■ Job a
In the game thread below, what was the score with 2:30 left?

■ Document section
I am just happy to see Yao getting some points this game.


----------



## hroz (Mar 4, 2006)

Whats with TMAC's FTs????????????????

Its been going on for awhile lately.


----------



## AZNoob (Jan 21, 2006)

So...4 point lead at the half, and 4 pt lead going into the 4th.

It'll be a close one, unless we phail in the 4th like always...


----------



## AZNoob (Jan 21, 2006)

Yao Should Have Sooo Taken That Three!!!!

Xd


----------



## hroz (Mar 4, 2006)

How do the Suns get three rebounds in a row???????????

Comeon their tallest player is 6'9


----------



## AllEyezonTX (Nov 16, 2006)

we playing with some fire! I like


----------



## Krimzon (Feb 26, 2007)

Yao with a technical foul. :lol: What did he say?


----------



## lingi1206 (Jun 2, 2006)

Krimzon said:


> Yao with a technical foul. :lol: What did he say?


i thought it was just delay of game T


----------



## hroz (Mar 4, 2006)

I LOVE the Rockets but they can frustrate me so much.


----------



## hroz (Mar 4, 2006)

Yeah Batman


----------



## Krimzon (Feb 26, 2007)

94-92 Rockets with 2:30 left. This is a really close game.


----------



## hroz (Mar 4, 2006)

TMAC needs to get these FTs


----------



## hroz (Mar 4, 2006)

Dang though we had shots........


----------



## hroz (Mar 4, 2006)

Get Rafer off the court..........


----------



## AllEyezonTX (Nov 16, 2006)

I hate to say I told you so, Rick! GameBall Stevie Francis!


----------



## bronx43 (Dec 9, 2005)

Adelman continues to learn.


----------



## hroz (Mar 4, 2006)

LOL I want Rafer to get off the court then he gets the breakaway basket...........

I will keep my mouth shut from now on.

It feels so good to get a win against the Suns


----------



## Krimzon (Feb 26, 2007)

WOW. We won! :clap: It looks like Francis will get some time now.


----------



## lingi1206 (Jun 2, 2006)

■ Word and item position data
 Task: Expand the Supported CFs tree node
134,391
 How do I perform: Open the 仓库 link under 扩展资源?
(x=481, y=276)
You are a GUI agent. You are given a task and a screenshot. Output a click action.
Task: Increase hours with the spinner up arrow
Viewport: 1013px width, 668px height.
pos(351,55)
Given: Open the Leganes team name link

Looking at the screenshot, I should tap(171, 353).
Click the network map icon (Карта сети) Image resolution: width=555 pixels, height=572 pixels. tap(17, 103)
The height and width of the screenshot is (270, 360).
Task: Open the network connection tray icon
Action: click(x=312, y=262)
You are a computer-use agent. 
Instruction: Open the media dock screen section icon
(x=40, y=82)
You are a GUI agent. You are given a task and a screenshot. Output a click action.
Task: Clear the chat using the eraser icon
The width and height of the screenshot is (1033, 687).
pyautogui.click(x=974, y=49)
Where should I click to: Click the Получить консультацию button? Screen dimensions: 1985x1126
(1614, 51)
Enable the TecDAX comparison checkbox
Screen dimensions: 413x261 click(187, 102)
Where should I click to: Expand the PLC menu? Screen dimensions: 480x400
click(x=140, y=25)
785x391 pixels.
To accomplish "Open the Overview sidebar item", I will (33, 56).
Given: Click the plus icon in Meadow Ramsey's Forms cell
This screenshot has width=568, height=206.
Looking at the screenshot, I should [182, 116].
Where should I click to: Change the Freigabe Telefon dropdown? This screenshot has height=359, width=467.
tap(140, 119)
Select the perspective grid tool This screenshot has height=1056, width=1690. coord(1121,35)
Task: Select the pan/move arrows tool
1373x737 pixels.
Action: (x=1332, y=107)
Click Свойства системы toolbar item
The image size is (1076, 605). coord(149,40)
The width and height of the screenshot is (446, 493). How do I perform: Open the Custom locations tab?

■ Job b
From the listing, extract the lines starting with the one containing "Where should I click to: Click" and going on through the one containing "will (33, 56).", repeating them exactly.

■ Right answer a
94-92 Rockets

■ Right answer b
Where should I click to: Click the Получить консультацию button? Screen dimensions: 1985x1126
(1614, 51)
Enable the TecDAX comparison checkbox
Screen dimensions: 413x261 click(187, 102)
Where should I click to: Expand the PLC menu? Screen dimensions: 480x400
click(x=140, y=25)
785x391 pixels.
To accomplish "Open the Overview sidebar item", I will (33, 56).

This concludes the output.